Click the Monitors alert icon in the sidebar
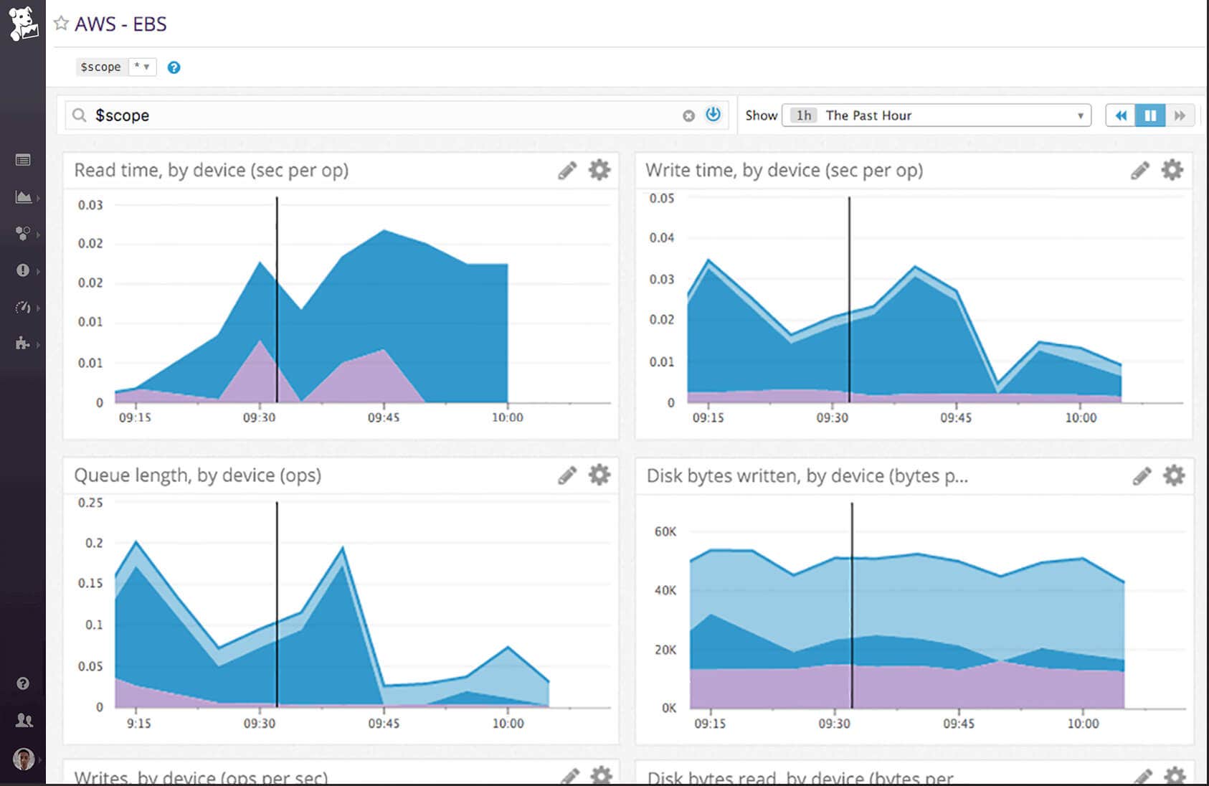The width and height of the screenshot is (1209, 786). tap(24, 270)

...

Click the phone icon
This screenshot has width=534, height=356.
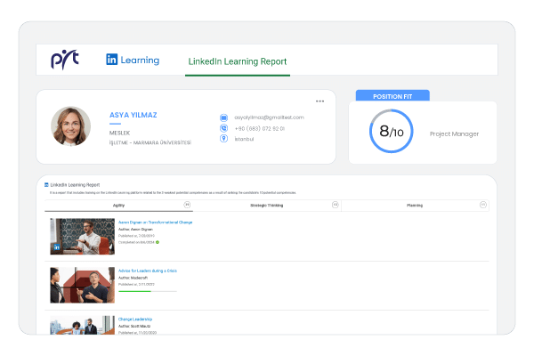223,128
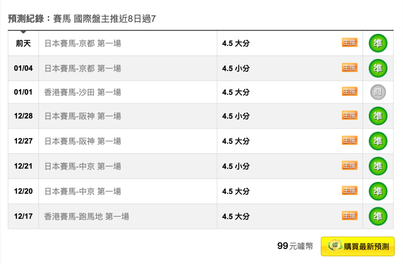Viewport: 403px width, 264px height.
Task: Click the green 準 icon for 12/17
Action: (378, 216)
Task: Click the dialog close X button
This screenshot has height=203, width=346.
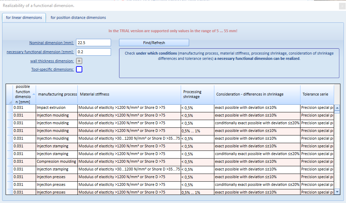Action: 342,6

EXERCISE REQUIREMENTS - Can you return the rows starting with the line containing "Click the phone icon" and going on through the line containing "Action: 342,6", repeating each exactly and leaving the pictures out?

PROBLEM SOLUTION -
Click the phone icon
This screenshot has width=534, height=356.
223,128
Viewport: 403px width, 264px height.
Task: Click the green 準 icon for 12/17
Action: (378, 216)
Task: Click the dialog close X button
This screenshot has height=203, width=346.
Action: 342,6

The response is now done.